• _Data listing_:
◇ ◇ ◇ ◇ ◇
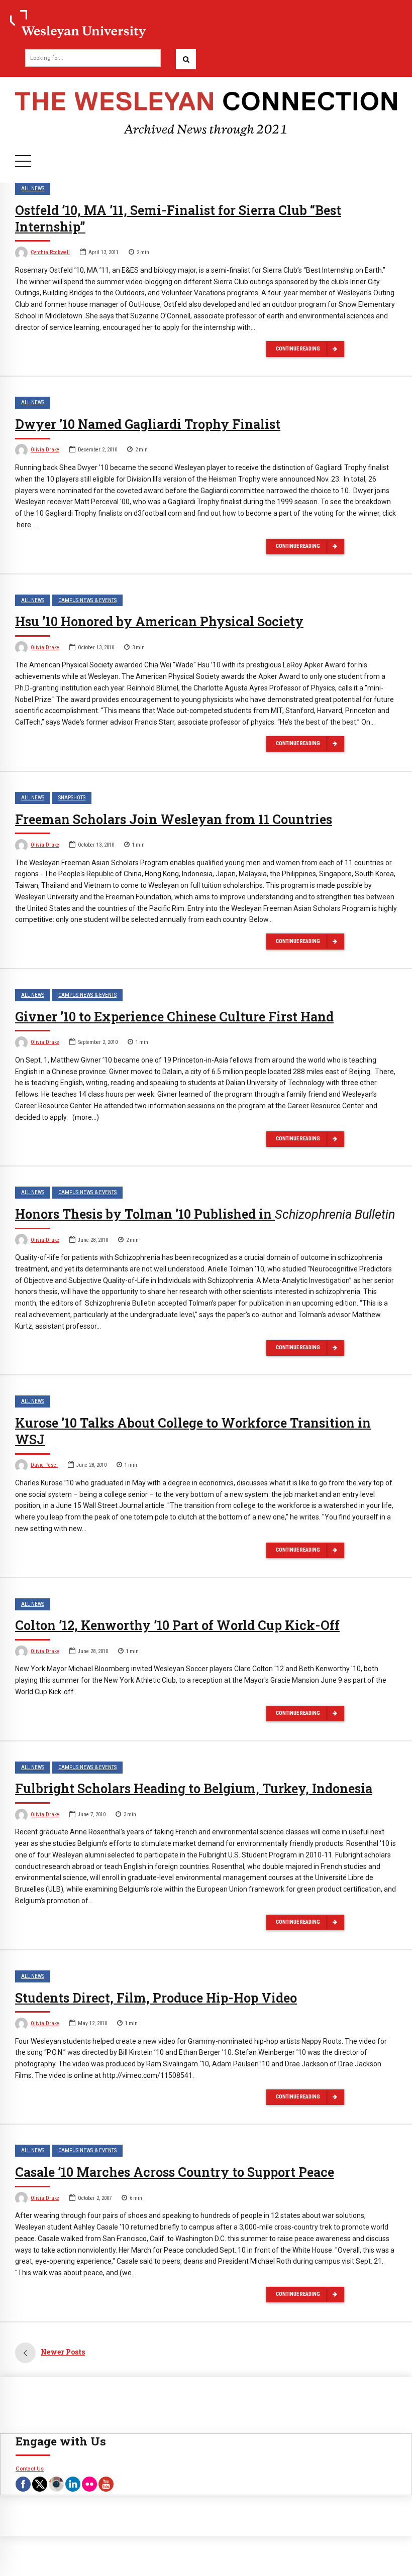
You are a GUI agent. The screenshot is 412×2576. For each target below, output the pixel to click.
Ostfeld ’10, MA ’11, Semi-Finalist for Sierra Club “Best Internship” (178, 218)
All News (32, 188)
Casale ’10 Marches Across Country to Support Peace (174, 2172)
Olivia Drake (45, 449)
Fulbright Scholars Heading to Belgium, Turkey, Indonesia (193, 1788)
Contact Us (30, 2468)
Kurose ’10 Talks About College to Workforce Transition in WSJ (193, 1431)
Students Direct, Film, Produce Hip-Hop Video (156, 1997)
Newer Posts (63, 2352)
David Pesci (44, 1465)
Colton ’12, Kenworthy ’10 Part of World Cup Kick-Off (177, 1625)
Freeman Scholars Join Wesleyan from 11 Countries (173, 819)
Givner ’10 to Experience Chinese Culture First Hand (174, 1016)
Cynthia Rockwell (50, 252)
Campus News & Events (87, 600)
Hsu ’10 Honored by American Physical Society (159, 621)
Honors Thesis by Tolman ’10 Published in (205, 1214)
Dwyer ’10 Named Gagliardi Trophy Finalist (147, 424)
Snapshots (71, 797)
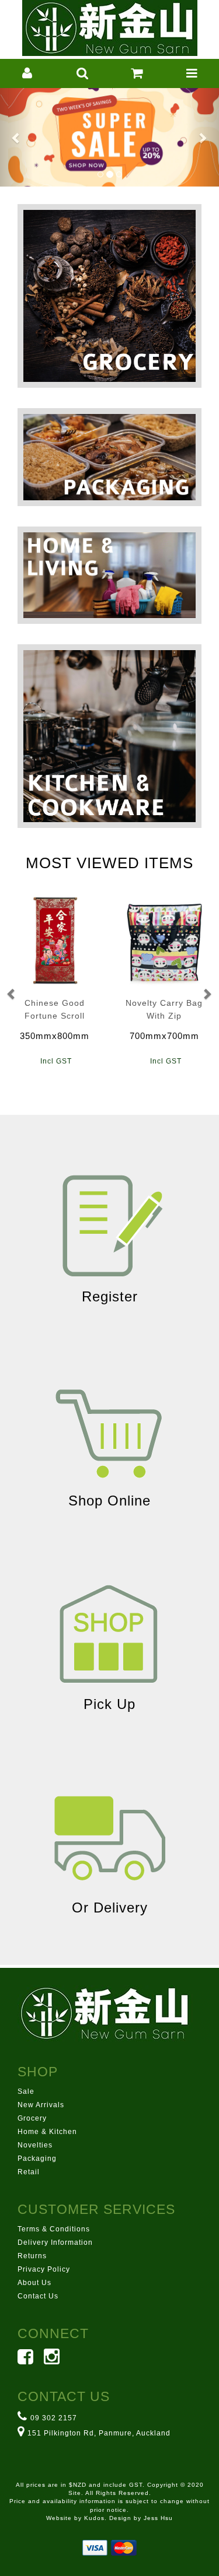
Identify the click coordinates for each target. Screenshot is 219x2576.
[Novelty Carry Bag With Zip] (165, 939)
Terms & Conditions (54, 2229)
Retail (29, 2172)
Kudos (94, 2518)
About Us (34, 2283)
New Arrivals (41, 2105)
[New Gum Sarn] (109, 26)
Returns (32, 2256)
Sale (26, 2091)
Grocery (32, 2118)
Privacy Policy (44, 2269)
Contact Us (38, 2296)
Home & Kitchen (47, 2132)
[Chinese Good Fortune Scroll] (55, 939)
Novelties (35, 2145)
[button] (27, 73)
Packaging (37, 2158)
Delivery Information (55, 2242)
◇ ◇ ◇ ◇ ◇
• _Instructions to follow_:
Starting at the line that contains "[Chinese Good Fortune Scroll] (55, 939)", restate word for word every line through the last one in the records above. Return nothing else.

• _Answer to the problem_:
[Chinese Good Fortune Scroll] (55, 939)
Novelties (35, 2145)
[button] (27, 73)
Packaging (37, 2158)
Delivery Information (55, 2242)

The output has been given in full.